* [Given task 1]:
Switch every "header" to "heading" in the entries starting at the line containing "Task: Click the Forward navigation arrow" and ending at the line containing "click(x=482, y=29)". Reproduce only those lines, with nothing else altered.

* [Quoted text]:
____________________

Wednesday, November 14, 2012

DAY 84- Taos...

When I left Santa Fe, I just happened to choose a road at random that was heading in the general direction that I needed to go.  I know crazy, huh?  But Taos is less than two hour’s drive away from Santa Fe and I had some time to explore.  I chose Bishop’s Lodge Road and just drove.  I drove through rounded hills covered with brush and short juniper trees where adobe houses would peak out here and there from the landscape.  It was like the houses were made to fit in with the landscape and it was very scenic.  I made a little contest to pick out as many as I could as I went along.
Photo- Houses hidden in the landscape north of Santa Fe.

Eventually, I came to small communities where there were adobe fences and rough wooden tree fences lining the road.  I imagine that two weeks earlier the barren tree branches hanging over the fences would have been filled with glorious Fall colors.  There were still some of the stubborn leaves hanging on.  Bishop’s Lodge Road came out along the Hwy 285 that I needed to take north to Taos.  I wasn’t choosing the straightest path but then when have I ever done that.
Photo- A variety of fences along the road.

____________________

(Records from a pointing dataset)

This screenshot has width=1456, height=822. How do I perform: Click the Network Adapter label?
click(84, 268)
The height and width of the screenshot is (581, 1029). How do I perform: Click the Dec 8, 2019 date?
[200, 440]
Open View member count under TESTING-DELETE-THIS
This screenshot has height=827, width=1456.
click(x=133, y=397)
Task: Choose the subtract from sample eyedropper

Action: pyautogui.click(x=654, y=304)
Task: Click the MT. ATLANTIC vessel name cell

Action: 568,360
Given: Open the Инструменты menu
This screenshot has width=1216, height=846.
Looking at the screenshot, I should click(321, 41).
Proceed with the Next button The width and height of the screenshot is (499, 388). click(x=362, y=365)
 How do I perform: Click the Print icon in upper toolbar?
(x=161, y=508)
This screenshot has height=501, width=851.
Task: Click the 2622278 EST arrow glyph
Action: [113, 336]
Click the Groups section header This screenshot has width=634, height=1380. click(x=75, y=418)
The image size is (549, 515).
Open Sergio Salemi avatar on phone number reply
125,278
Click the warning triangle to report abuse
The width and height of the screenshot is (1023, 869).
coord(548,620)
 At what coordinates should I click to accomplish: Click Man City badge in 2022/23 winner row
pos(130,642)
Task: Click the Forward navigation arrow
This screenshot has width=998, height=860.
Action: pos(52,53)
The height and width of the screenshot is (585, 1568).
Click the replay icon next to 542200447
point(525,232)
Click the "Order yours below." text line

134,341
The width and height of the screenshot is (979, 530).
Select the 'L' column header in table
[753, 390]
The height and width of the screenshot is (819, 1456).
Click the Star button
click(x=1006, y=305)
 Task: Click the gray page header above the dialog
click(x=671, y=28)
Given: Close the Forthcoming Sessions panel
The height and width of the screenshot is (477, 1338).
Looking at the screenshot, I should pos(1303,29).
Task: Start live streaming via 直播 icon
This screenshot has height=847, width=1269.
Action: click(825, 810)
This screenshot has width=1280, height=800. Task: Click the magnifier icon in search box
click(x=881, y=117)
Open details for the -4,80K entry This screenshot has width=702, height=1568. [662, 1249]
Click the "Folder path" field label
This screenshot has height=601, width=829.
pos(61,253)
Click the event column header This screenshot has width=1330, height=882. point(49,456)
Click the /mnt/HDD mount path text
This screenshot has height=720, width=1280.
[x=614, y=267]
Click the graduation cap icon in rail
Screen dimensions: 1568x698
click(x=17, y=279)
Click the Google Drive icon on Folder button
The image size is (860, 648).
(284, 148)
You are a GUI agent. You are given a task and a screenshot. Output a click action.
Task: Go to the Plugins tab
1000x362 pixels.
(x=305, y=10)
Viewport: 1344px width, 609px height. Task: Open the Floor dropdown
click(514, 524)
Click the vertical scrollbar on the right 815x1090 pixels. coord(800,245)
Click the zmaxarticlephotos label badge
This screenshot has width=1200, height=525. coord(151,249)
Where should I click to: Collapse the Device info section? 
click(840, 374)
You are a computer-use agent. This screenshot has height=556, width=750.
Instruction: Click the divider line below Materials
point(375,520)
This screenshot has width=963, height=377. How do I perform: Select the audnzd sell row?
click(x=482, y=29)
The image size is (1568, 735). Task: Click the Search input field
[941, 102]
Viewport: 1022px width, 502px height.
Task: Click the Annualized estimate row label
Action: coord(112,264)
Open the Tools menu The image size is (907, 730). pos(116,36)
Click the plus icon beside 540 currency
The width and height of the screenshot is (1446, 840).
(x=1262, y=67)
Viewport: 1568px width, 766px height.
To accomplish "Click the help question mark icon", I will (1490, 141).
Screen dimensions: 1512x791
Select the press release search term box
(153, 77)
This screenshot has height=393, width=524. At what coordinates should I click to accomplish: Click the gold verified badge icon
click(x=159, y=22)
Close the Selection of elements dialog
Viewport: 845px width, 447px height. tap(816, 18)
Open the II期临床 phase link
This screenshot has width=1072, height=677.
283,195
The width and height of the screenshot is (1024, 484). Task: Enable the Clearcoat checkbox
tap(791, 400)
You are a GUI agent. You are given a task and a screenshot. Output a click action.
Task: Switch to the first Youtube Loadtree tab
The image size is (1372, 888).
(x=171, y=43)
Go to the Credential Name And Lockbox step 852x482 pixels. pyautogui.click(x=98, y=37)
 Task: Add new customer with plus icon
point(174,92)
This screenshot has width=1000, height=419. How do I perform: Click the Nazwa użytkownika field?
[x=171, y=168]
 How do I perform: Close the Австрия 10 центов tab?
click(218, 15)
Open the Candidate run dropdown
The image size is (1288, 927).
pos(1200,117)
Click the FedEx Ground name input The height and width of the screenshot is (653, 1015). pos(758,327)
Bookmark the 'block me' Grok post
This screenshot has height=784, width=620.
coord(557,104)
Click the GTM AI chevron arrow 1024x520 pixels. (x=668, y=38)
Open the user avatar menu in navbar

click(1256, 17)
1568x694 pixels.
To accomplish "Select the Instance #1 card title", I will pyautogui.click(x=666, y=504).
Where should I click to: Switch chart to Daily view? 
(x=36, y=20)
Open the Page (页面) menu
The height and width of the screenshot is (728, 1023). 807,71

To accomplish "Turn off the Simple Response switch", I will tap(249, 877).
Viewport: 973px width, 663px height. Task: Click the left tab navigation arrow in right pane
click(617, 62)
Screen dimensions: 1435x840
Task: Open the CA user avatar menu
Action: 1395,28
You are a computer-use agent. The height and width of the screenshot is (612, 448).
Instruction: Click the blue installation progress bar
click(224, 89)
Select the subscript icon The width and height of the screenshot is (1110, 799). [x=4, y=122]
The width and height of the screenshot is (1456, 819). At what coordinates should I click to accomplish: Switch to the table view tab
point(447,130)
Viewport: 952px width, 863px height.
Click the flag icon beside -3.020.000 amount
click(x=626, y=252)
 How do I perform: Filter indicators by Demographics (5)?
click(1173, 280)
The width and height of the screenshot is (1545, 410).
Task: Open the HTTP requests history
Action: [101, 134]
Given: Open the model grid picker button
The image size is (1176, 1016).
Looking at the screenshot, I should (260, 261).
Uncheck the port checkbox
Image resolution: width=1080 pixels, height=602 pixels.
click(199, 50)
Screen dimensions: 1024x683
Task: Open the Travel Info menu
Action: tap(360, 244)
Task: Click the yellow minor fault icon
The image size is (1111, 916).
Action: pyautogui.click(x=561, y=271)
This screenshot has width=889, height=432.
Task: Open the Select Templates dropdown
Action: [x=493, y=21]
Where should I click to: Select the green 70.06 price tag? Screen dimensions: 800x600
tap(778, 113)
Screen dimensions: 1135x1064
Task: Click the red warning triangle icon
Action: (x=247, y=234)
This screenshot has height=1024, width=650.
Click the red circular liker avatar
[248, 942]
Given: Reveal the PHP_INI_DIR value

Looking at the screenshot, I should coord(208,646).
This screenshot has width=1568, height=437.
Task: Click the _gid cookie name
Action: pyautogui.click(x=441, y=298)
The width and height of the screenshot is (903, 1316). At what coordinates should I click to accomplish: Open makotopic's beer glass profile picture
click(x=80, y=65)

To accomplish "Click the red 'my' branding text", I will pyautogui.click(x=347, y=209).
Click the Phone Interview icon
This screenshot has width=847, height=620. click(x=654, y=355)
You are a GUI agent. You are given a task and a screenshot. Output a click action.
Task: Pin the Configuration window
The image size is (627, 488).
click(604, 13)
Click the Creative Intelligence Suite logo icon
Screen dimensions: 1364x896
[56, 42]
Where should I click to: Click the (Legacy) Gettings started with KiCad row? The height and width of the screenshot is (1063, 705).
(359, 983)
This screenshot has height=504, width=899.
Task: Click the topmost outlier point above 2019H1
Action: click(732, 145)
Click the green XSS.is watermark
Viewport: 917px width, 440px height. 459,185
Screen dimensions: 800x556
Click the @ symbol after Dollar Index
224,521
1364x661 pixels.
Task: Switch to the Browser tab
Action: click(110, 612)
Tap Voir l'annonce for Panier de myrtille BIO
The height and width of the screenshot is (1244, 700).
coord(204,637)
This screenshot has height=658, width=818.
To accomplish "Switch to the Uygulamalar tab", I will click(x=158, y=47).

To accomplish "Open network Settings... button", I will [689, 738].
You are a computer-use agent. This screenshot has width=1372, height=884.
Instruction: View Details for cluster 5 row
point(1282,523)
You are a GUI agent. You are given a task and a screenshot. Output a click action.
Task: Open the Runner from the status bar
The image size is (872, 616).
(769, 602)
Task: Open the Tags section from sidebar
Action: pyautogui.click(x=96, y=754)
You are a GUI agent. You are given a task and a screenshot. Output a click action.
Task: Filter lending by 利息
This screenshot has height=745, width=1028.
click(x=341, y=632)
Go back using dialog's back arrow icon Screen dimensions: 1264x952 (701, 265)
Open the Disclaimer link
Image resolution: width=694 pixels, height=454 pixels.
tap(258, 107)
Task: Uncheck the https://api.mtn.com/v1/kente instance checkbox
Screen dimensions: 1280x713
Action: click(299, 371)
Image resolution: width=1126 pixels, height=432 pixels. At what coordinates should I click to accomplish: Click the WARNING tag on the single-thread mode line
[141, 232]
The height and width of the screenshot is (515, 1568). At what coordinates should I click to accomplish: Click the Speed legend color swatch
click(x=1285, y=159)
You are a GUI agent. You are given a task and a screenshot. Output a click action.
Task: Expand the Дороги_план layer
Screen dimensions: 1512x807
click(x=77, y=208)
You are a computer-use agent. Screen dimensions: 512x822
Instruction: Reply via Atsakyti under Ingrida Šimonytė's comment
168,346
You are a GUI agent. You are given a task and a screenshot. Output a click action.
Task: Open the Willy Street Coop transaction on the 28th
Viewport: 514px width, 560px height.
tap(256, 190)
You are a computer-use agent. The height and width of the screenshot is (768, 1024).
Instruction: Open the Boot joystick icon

____________________

* [Given task 2]:
From the Taos travel post, reproduce the passage starting at "Eventually, I came" and ending at "along the road." with no changes.

* [Complete response 1]:
Task: Click the Forward navigation arrow
This screenshot has width=998, height=860.
Action: pos(52,53)
The height and width of the screenshot is (585, 1568).
Click the replay icon next to 542200447
point(525,232)
Click the "Order yours below." text line

134,341
The width and height of the screenshot is (979, 530).
Select the 'L' column heading in table
[753, 390]
The height and width of the screenshot is (819, 1456).
Click the Star button
click(x=1006, y=305)
 Task: Click the gray page heading above the dialog
click(x=671, y=28)
Given: Close the Forthcoming Sessions panel
The height and width of the screenshot is (477, 1338).
Looking at the screenshot, I should pos(1303,29).
Task: Start live streaming via 直播 icon
This screenshot has height=847, width=1269.
Action: click(825, 810)
This screenshot has width=1280, height=800. Task: Click the magnifier icon in search box
click(x=881, y=117)
Open details for the -4,80K entry This screenshot has width=702, height=1568. [662, 1249]
Click the "Folder path" field label
This screenshot has height=601, width=829.
pos(61,253)
Click the event column heading This screenshot has width=1330, height=882. point(49,456)
Click the /mnt/HDD mount path text
This screenshot has height=720, width=1280.
[x=614, y=267]
Click the graduation cap icon in rail
Screen dimensions: 1568x698
click(x=17, y=279)
Click the Google Drive icon on Folder button
The image size is (860, 648).
(284, 148)
You are a GUI agent. You are given a task and a screenshot. Output a click action.
Task: Go to the Plugins tab
1000x362 pixels.
(x=305, y=10)
Viewport: 1344px width, 609px height. Task: Open the Floor dropdown
click(514, 524)
Click the vertical scrollbar on the right 815x1090 pixels. coord(800,245)
Click the zmaxarticlephotos label badge
This screenshot has width=1200, height=525. coord(151,249)
Where should I click to: Collapse the Device info section? 
click(840, 374)
You are a computer-use agent. This screenshot has height=556, width=750.
Instruction: Click the divider line below Materials
point(375,520)
This screenshot has width=963, height=377. How do I perform: Select the audnzd sell row?
click(x=482, y=29)

* [Complete response 2]:
Eventually, I came to small communities where there were adobe fences and rough wooden tree fences lining the road.  I imagine that two weeks earlier the barren tree branches hanging over the fences would have been filled with glorious Fall colors.  There were still some of the stubborn leaves hanging on.  Bishop’s Lodge Road came out along the Hwy 285 that I needed to take north to Taos.  I wasn’t choosing the straightest path but then when have I ever done that.
Photo- A variety of fences along the road.